Stored dataset items
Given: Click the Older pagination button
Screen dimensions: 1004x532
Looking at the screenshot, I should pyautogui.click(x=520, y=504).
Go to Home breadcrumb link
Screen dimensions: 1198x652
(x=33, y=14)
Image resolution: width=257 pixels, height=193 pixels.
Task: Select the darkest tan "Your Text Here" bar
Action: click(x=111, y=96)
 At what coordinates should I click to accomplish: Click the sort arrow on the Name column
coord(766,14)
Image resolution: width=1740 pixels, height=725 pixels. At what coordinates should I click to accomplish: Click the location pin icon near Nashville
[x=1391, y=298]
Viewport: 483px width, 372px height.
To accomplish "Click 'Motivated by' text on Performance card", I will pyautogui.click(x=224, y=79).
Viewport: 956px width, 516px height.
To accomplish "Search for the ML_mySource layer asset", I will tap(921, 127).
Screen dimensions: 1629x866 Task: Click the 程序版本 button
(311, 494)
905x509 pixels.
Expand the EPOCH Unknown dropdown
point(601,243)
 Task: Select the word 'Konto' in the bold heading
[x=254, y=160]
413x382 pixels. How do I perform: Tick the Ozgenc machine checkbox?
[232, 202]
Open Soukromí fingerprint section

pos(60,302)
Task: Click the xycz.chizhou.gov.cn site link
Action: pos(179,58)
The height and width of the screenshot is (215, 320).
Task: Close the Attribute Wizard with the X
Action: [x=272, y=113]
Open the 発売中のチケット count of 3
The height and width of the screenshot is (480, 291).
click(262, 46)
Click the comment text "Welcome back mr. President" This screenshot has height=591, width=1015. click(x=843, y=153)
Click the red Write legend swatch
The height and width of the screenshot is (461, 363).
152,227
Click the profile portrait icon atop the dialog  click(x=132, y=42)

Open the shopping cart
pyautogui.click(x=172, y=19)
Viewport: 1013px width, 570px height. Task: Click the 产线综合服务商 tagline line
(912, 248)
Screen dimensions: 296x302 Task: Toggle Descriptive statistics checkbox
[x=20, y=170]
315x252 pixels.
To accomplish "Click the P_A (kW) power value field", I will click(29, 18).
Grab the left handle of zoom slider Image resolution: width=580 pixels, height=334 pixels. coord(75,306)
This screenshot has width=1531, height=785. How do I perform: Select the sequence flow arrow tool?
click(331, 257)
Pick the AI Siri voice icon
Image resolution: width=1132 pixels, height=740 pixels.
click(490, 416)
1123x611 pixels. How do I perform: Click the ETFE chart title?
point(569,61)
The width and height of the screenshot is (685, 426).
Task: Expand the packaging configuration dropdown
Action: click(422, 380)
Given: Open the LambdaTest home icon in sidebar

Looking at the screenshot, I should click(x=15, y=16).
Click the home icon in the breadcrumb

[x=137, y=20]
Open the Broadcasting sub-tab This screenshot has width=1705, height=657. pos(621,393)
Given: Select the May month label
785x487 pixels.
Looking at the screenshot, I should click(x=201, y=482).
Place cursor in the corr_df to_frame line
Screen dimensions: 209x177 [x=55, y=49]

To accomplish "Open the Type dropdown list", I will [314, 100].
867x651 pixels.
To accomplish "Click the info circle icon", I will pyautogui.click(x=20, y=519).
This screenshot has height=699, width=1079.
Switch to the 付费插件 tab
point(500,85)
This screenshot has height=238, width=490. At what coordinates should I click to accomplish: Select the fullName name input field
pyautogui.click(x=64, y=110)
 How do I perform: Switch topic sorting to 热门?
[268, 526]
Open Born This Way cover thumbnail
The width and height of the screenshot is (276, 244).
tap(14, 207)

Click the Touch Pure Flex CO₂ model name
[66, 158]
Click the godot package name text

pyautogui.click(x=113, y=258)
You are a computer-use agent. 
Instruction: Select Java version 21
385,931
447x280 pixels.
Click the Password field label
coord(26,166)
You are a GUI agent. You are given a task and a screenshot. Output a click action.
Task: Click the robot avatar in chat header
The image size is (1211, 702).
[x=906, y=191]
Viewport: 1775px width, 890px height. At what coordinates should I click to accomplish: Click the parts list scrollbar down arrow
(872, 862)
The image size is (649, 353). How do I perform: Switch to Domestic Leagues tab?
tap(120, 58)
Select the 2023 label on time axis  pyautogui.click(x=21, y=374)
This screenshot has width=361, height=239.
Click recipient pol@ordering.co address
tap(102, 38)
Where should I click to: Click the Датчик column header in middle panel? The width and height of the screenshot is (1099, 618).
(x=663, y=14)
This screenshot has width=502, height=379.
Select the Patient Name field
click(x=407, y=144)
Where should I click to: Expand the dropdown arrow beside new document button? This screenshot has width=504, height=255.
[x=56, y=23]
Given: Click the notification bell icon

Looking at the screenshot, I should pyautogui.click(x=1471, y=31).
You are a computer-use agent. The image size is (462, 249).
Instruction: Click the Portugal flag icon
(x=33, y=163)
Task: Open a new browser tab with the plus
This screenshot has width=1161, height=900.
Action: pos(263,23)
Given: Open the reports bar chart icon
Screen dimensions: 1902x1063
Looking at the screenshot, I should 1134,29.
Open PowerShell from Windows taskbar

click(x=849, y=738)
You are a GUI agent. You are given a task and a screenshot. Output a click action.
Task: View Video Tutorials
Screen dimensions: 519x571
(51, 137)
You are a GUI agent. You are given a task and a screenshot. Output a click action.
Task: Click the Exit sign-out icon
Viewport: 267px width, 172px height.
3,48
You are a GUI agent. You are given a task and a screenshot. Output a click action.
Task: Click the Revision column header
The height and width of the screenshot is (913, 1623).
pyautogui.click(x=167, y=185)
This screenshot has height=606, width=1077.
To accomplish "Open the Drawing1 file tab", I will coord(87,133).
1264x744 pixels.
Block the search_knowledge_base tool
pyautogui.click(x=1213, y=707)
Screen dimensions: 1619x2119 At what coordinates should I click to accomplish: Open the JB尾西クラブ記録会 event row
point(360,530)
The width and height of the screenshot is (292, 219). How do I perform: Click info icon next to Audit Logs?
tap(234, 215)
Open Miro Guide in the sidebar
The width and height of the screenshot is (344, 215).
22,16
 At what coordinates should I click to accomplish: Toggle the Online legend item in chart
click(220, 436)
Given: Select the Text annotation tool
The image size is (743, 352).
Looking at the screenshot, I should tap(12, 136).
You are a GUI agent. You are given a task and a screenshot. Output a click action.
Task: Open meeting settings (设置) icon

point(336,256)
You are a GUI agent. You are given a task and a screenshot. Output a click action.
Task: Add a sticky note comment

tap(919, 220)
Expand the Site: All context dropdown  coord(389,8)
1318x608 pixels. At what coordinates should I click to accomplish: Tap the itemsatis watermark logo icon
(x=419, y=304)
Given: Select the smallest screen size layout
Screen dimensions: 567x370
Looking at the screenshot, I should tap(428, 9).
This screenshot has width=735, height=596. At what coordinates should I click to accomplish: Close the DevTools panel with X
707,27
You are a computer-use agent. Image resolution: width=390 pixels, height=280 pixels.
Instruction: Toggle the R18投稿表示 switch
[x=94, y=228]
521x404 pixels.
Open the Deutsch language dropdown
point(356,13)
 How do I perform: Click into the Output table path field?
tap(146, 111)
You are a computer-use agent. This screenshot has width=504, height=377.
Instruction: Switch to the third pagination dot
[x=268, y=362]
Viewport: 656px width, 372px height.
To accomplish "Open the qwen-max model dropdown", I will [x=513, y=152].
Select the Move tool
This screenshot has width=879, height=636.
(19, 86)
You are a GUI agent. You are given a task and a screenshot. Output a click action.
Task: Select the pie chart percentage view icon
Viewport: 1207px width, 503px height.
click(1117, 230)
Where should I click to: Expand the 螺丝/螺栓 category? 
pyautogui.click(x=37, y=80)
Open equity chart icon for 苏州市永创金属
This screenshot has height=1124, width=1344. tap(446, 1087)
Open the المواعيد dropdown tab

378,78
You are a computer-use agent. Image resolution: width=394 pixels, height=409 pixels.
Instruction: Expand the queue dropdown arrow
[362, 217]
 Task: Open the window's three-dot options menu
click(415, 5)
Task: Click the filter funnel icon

WORK TO BE COMPLETED: Please lay out the entries from the line containing "This screenshot has width=361, height=239." through the line containing "Looking at the screenshot, I should tap(12, 136).", both included, as a JSON list of strings with one string per line and blank lines omitted.

CORRECT ANSWER:
[
  "This screenshot has width=361, height=239.",
  "Click recipient pol@ordering.co address",
  "tap(102, 38)",
  "Where should I click to: Click the Датчик column header in middle panel? The width and height of the screenshot is (1099, 618).",
  "(x=663, y=14)",
  "This screenshot has width=502, height=379.",
  "Select the Patient Name field",
  "click(x=407, y=144)",
  "Where should I click to: Expand the dropdown arrow beside new document button? This screenshot has width=504, height=255.",
  "[x=56, y=23]",
  "Given: Click the notification bell icon",
  "Looking at the screenshot, I should pyautogui.click(x=1471, y=31).",
  "You are a computer-use agent. The image size is (462, 249).",
  "Instruction: Click the Portugal flag icon",
  "(x=33, y=163)",
  "Task: Open a new browser tab with the plus",
  "This screenshot has width=1161, height=900.",
  "Action: pos(263,23)",
  "Given: Open the reports bar chart icon",
  "Screen dimensions: 1902x1063",
  "Looking at the screenshot, I should 1134,29.",
  "Open PowerShell from Windows taskbar",
  "click(x=849, y=738)",
  "You are a GUI agent. You are given a task and a screenshot. Output a click action.",
  "Task: View Video Tutorials",
  "Screen dimensions: 519x571",
  "(51, 137)",
  "You are a GUI agent. You are given a task and a screenshot. Output a click action.",
  "Task: Click the Exit sign-out icon",
  "Viewport: 267px width, 172px height.",
  "3,48",
  "You are a GUI agent. You are given a task and a screenshot. Output a click action.",
  "Task: Click the Revision column header",
  "The height and width of the screenshot is (913, 1623).",
  "pyautogui.click(x=167, y=185)",
  "This screenshot has height=606, width=1077.",
  "To accomplish \"Open the Drawing1 file tab\", I will coord(87,133).",
  "1264x744 pixels.",
  "Block the search_knowledge_base tool",
  "pyautogui.click(x=1213, y=707)",
  "Screen dimensions: 1619x2119 At what coordinates should I click to accomplish: Open the JB尾西クラブ記録会 event row",
  "point(360,530)",
  "The width and height of the screenshot is (292, 219). How do I perform: Click info icon next to Audit Logs?",
  "tap(234, 215)",
  "Open Miro Guide in the sidebar",
  "The width and height of the screenshot is (344, 215).",
  "22,16",
  " At what coordinates should I click to accomplish: Toggle the Online legend item in chart",
  "click(220, 436)",
  "Given: Select the Text annotation tool",
  "The image size is (743, 352).",
  "Looking at the screenshot, I should tap(12, 136)."
]